As the business week of 4/16/10 comes to a close, Freddie Mac announced that average 30-year fixed rate mortgages declined to 5.07% from where they were a week ago at 5.21%. A year ago, the conventional rate stood at 4.82%.
Other non-traditional mortgage rate averages were also down for the week as well as being down from a year ago. Various adjustable rate and 15-year mortgages hover around the low to mid four percent range.
However, rates are not expected to remain at these historically low levels for long. A contributing factor to upward pressure on rates is that on March 31, the Federal Reserve ended its purchase program for mortgage-backed securities. Over a 15-month period, it had bought $1.25 Trillion of these high-risk securities. Now it’s up to private investors to step in to keep the market stable. We’ll only learn if this will happen as more time passes.
Additionally, all of the government spending (borrowing) is resulting in upward pressure on 10-year US Treasury notes that brushed the 4% point this week. US Treasury notes heavily influence mortgage rates. Foreign nations (especially China) buy treasury notes that are issued to finance the national debt. In recent weeks China has expressed a concern that the US debt is growing at an unsustainable rate and interest rates will have to increase to compensate for the additional risk.
Almost all of the recent economic news points to higher interest rates all around. Assuming we are coming out of the recession, there is one glaring economic reality to face. The government has bought its way out of the recession with a huge amount of debt. Historically, high debt is followed by inflation. Inflation effectively lowers the debt level when it is repaid with dollars that are worth less. Basic economics at work.
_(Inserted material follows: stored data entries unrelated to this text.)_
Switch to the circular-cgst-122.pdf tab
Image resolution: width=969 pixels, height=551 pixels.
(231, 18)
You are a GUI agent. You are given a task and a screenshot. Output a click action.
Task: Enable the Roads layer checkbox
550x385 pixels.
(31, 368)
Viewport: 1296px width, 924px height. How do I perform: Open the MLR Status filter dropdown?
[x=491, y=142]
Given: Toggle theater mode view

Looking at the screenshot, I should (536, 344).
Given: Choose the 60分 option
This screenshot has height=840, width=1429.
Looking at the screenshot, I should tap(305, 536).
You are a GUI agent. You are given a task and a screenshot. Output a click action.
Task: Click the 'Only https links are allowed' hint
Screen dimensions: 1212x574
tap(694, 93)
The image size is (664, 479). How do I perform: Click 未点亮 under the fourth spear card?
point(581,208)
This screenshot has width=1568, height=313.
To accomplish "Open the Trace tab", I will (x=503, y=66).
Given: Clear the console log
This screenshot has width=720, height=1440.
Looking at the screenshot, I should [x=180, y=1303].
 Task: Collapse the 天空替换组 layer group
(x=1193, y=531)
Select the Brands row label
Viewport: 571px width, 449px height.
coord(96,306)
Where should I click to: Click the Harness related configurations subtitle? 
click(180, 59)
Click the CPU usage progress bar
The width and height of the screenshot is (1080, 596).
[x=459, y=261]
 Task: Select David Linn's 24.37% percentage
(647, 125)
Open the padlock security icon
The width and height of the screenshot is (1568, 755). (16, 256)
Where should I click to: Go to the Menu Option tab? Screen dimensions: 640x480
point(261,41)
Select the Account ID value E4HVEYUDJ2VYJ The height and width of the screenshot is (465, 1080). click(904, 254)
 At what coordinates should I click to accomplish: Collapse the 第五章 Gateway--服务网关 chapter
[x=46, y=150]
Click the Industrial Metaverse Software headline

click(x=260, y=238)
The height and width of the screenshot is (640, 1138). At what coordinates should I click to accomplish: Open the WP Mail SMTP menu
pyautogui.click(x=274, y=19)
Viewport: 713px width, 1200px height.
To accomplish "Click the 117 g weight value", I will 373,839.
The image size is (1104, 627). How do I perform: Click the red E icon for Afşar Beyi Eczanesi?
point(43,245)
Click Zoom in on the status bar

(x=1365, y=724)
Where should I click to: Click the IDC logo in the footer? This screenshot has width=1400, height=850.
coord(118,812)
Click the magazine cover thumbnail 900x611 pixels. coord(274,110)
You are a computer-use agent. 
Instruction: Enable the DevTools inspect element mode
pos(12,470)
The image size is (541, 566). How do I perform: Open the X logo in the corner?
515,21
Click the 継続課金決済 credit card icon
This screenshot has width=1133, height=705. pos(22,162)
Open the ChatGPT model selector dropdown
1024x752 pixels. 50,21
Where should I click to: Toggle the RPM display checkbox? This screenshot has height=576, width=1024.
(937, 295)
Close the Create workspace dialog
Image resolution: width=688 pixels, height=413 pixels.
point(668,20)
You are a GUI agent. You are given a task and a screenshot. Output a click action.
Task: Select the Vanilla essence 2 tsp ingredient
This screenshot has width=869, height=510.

In more interest rate news this week, Federal Reserve Bank of Richmond President Jeffrey M. Lacker spoke on the position of the Federal Reserve’s rate-setting Federal Open Market Committee. Lacker is not a voting member of the committee but he does have substantial influence. In his Thursday interview with the Wall Street Journal, he said the fed and he personally still see keeping the prime rate near zero to contain inflation. However, he also stated that the Fed is watching the situation carefully. There were indications from him that the rate will be raised later this year if the economic recovery continues its modest pace.
Bottom line for real estate investors is this is not a time to be sitting on the sidelines. If you are considering purchasing now is the best time to do it. Waiting will see both real estate prices and interest rates heading up.